Stated task
Report every line in the rows below that contains the string "accomplish", treating uppercase and lowercase as different.

-- Begin Exercise inputs --

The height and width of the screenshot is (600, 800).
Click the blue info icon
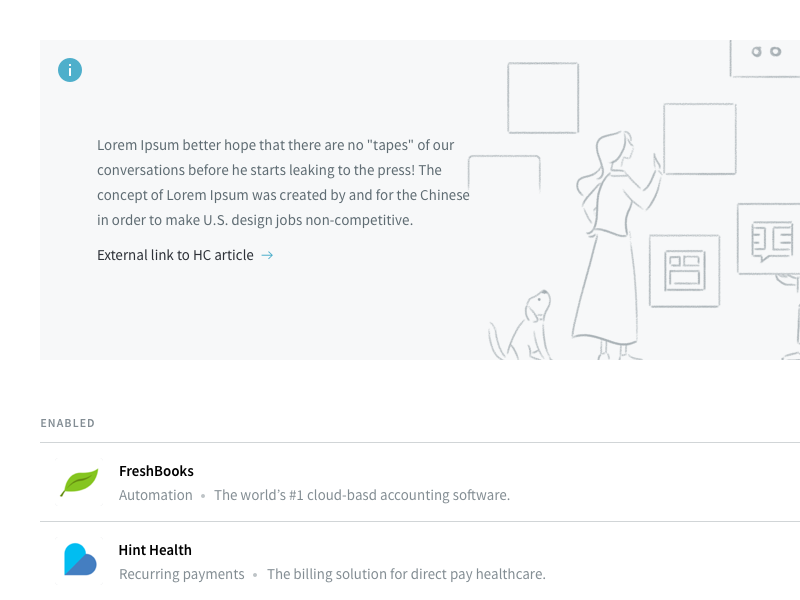pos(70,70)
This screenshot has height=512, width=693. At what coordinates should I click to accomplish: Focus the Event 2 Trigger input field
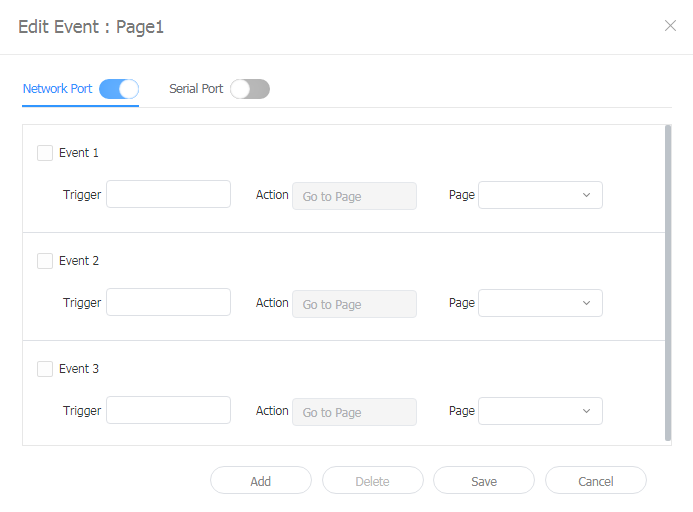point(168,303)
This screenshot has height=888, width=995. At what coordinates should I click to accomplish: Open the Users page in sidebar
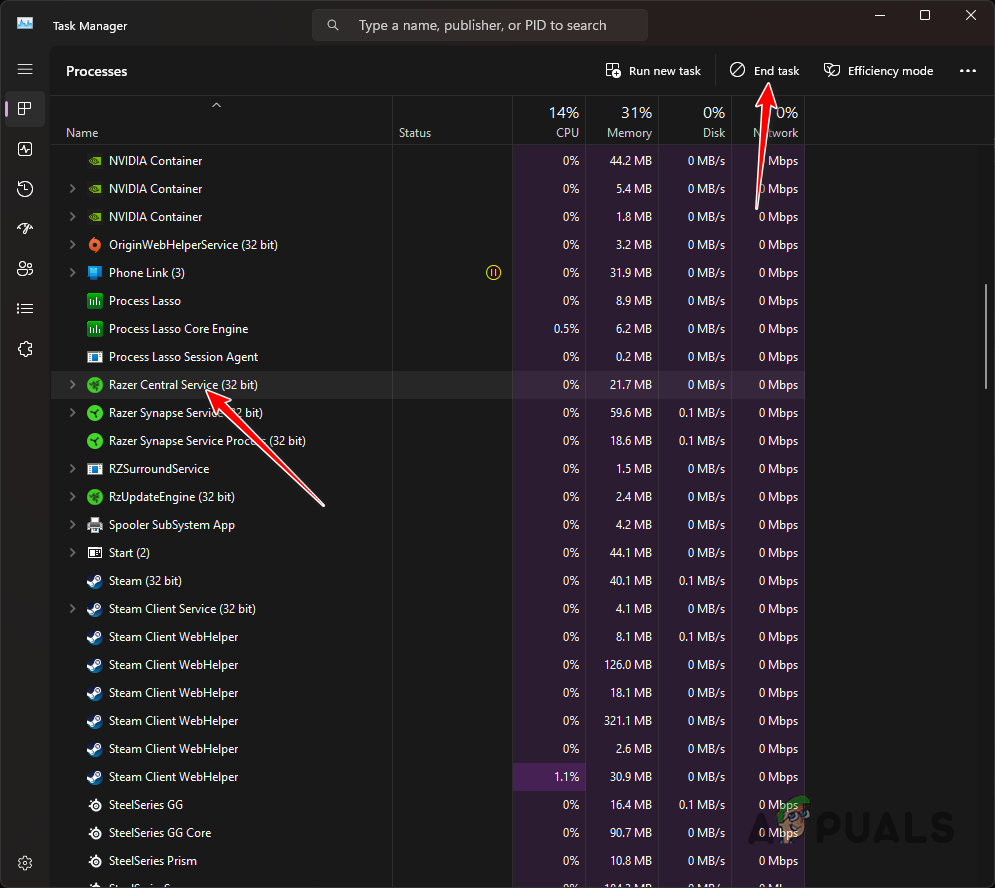point(25,269)
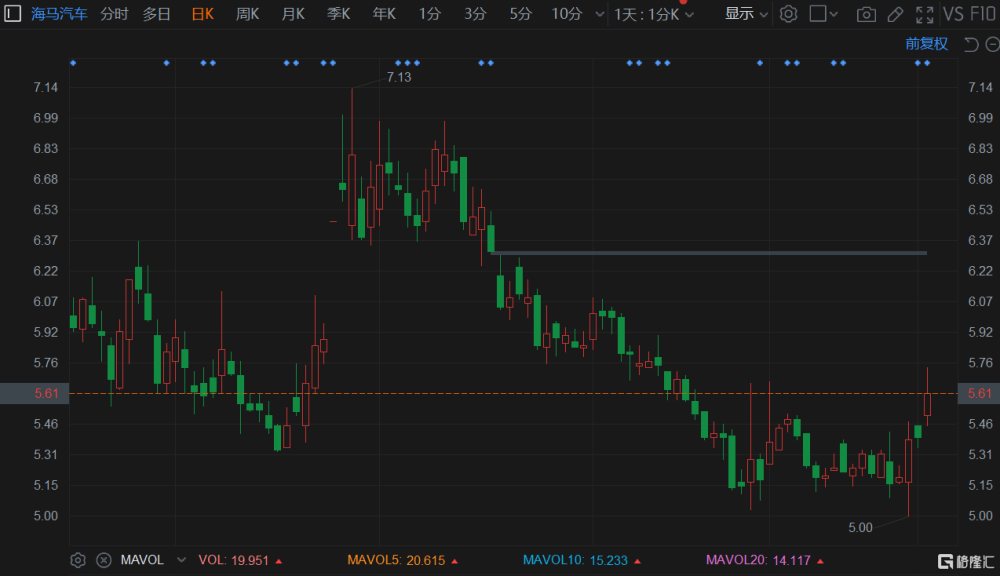
Task: Remove MAVOL indicator with circled X
Action: [x=103, y=560]
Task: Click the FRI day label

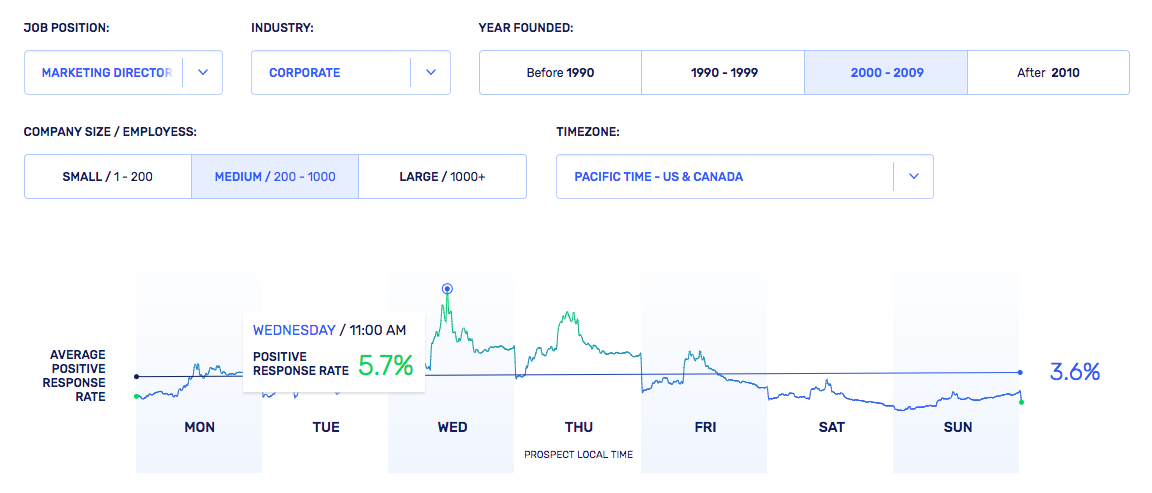Action: point(705,427)
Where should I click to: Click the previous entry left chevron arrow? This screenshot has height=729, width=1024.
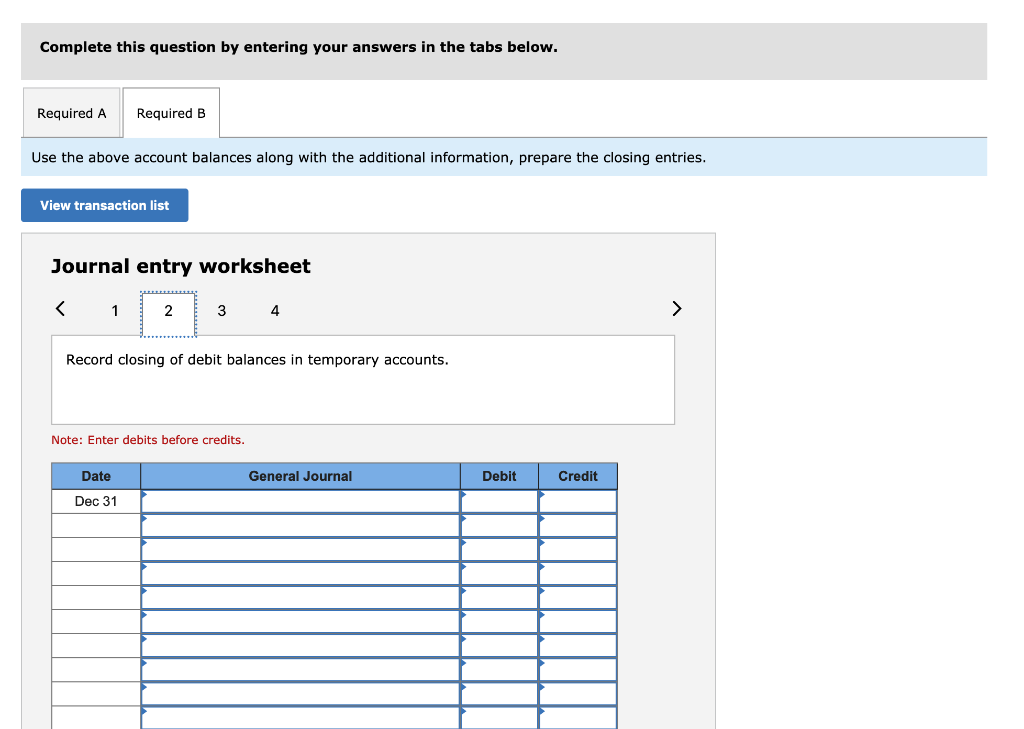click(59, 309)
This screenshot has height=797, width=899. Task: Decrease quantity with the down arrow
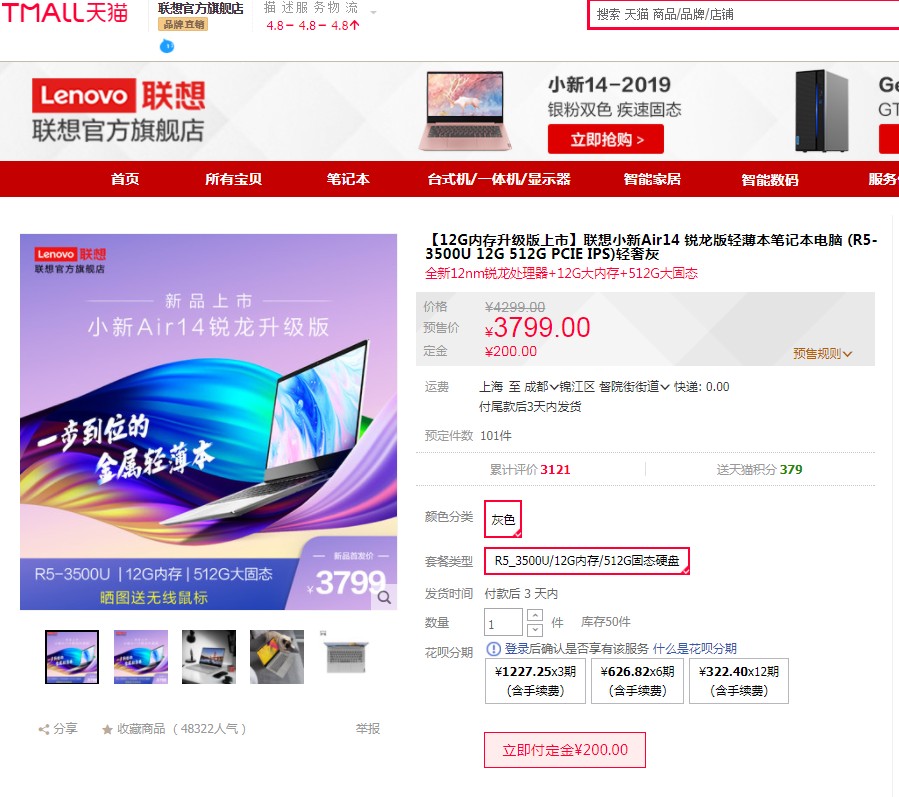534,630
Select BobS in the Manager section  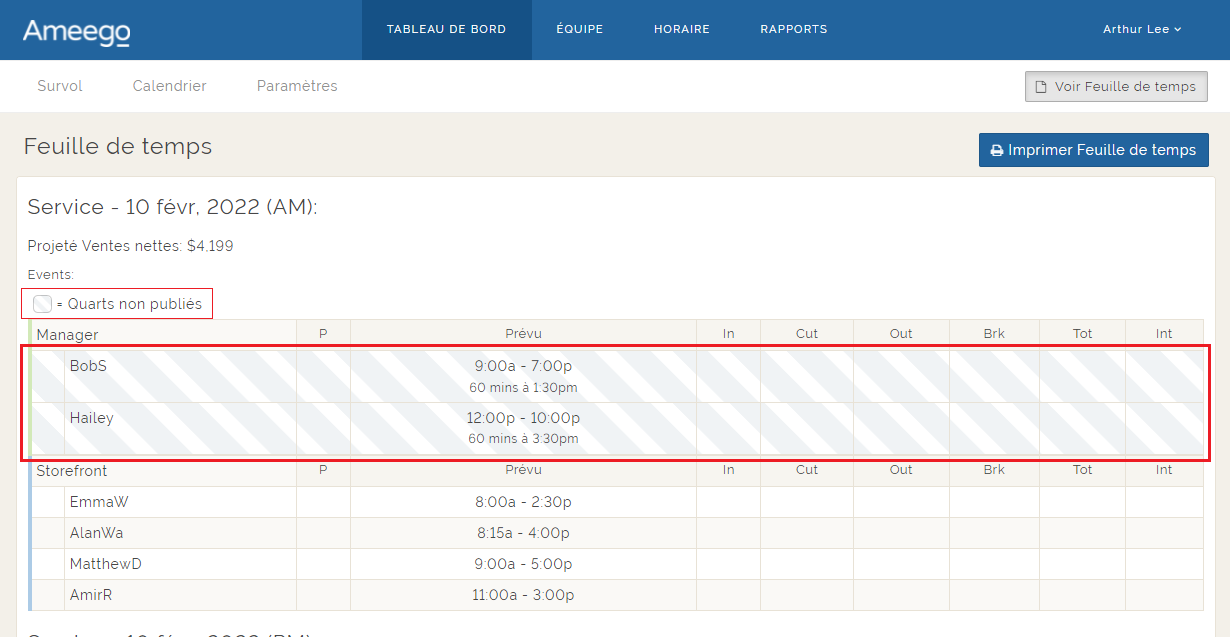click(88, 366)
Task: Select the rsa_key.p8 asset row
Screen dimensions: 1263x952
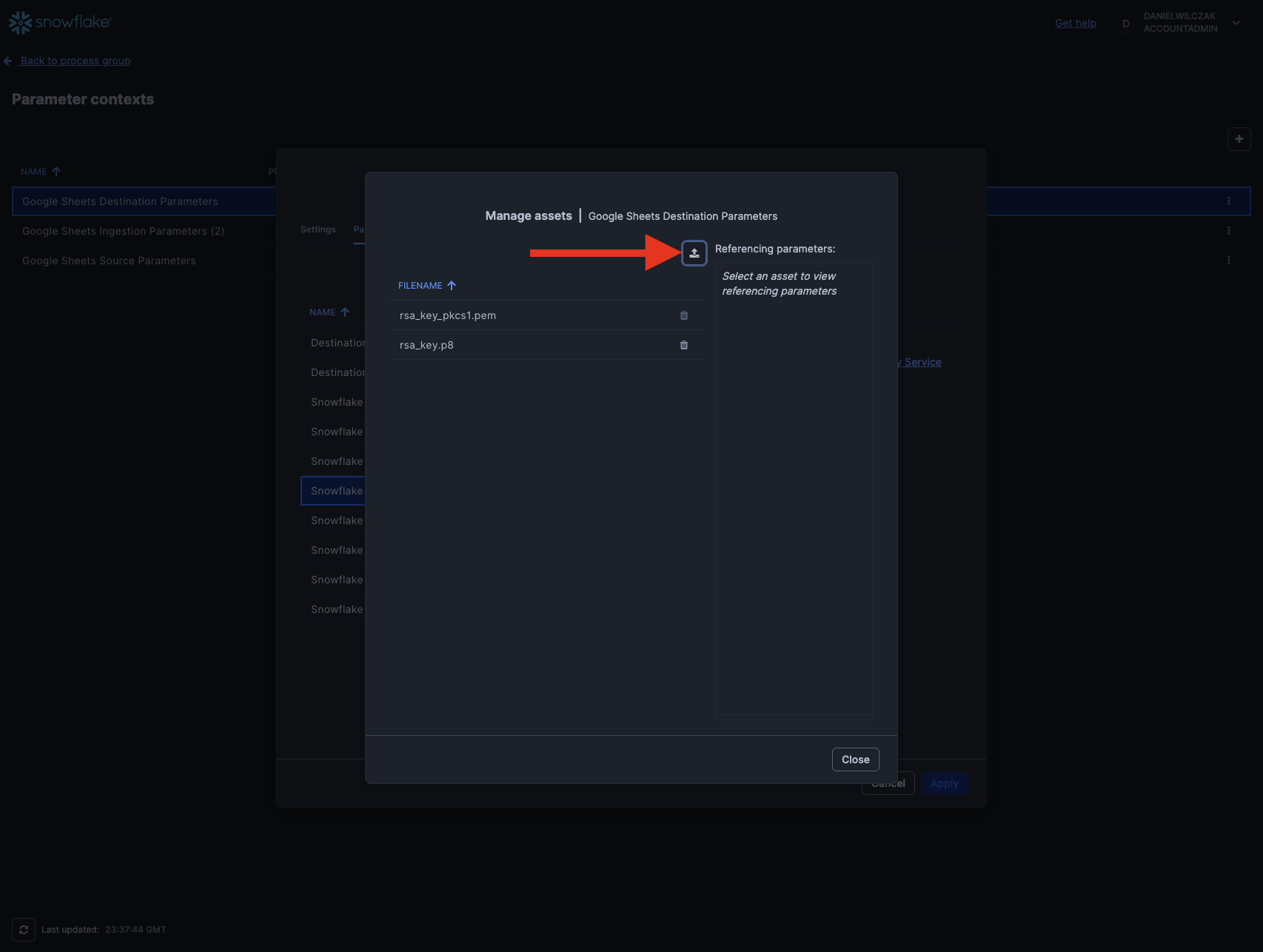Action: pyautogui.click(x=518, y=345)
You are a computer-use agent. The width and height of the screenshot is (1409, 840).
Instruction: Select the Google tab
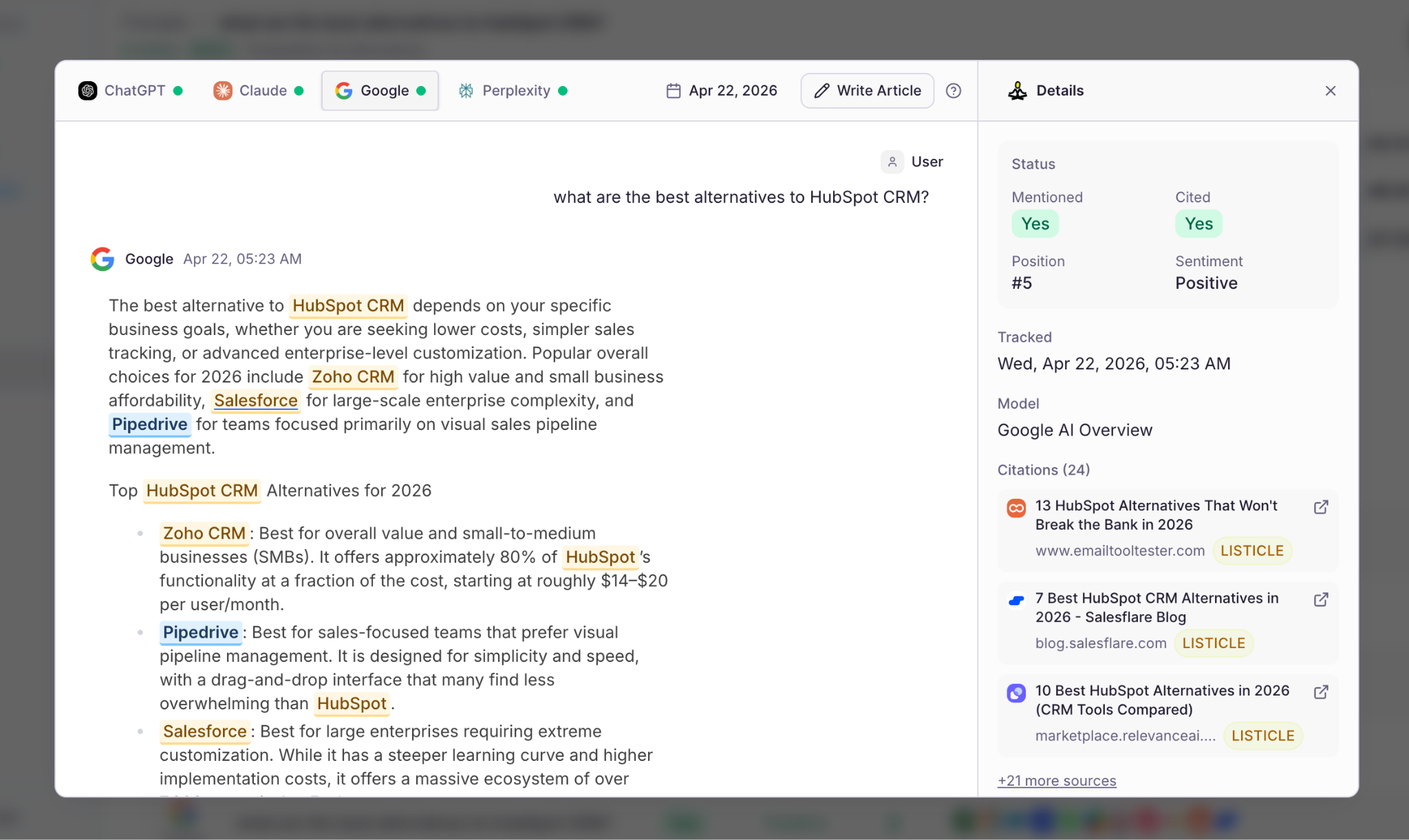380,91
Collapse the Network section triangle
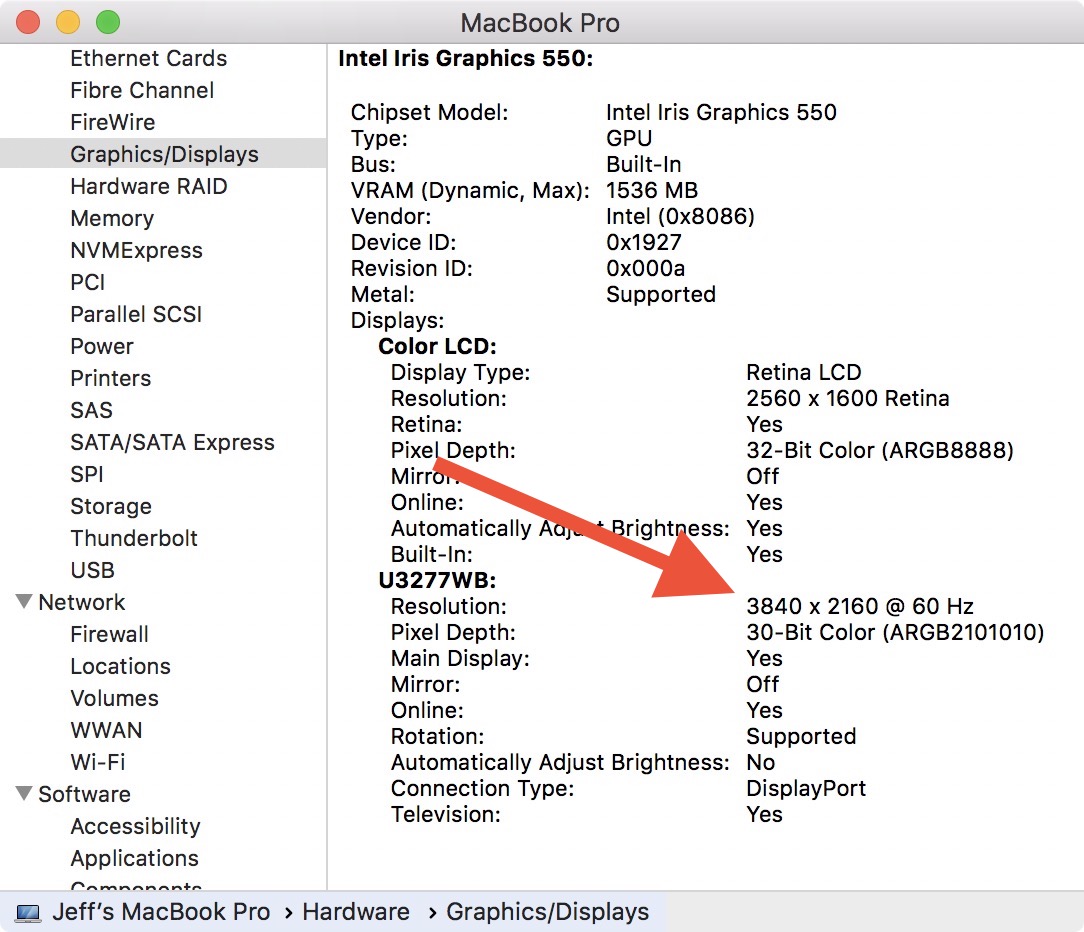Screen dimensions: 1084x932 pyautogui.click(x=23, y=602)
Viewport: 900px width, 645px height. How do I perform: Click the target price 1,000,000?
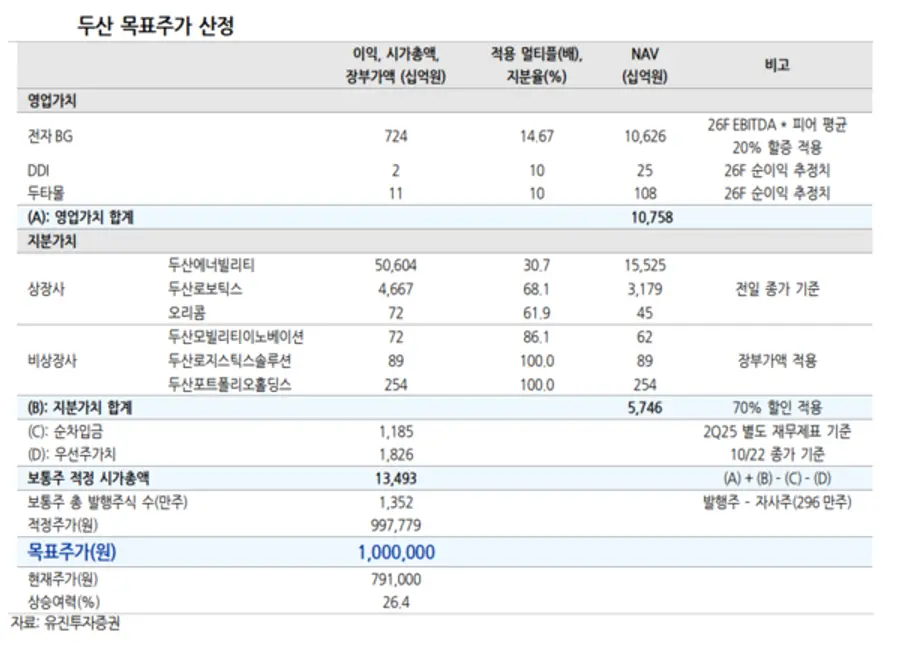point(395,552)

-- End Exercise inputs --

Exercise output
This screenshot has height=512, width=693. At what coordinates should I click to accomplish: Focus the Event 2 Trigger input field
This screenshot has height=888, width=995. At what coordinates should I click to accomplish: Open the Users page in sidebar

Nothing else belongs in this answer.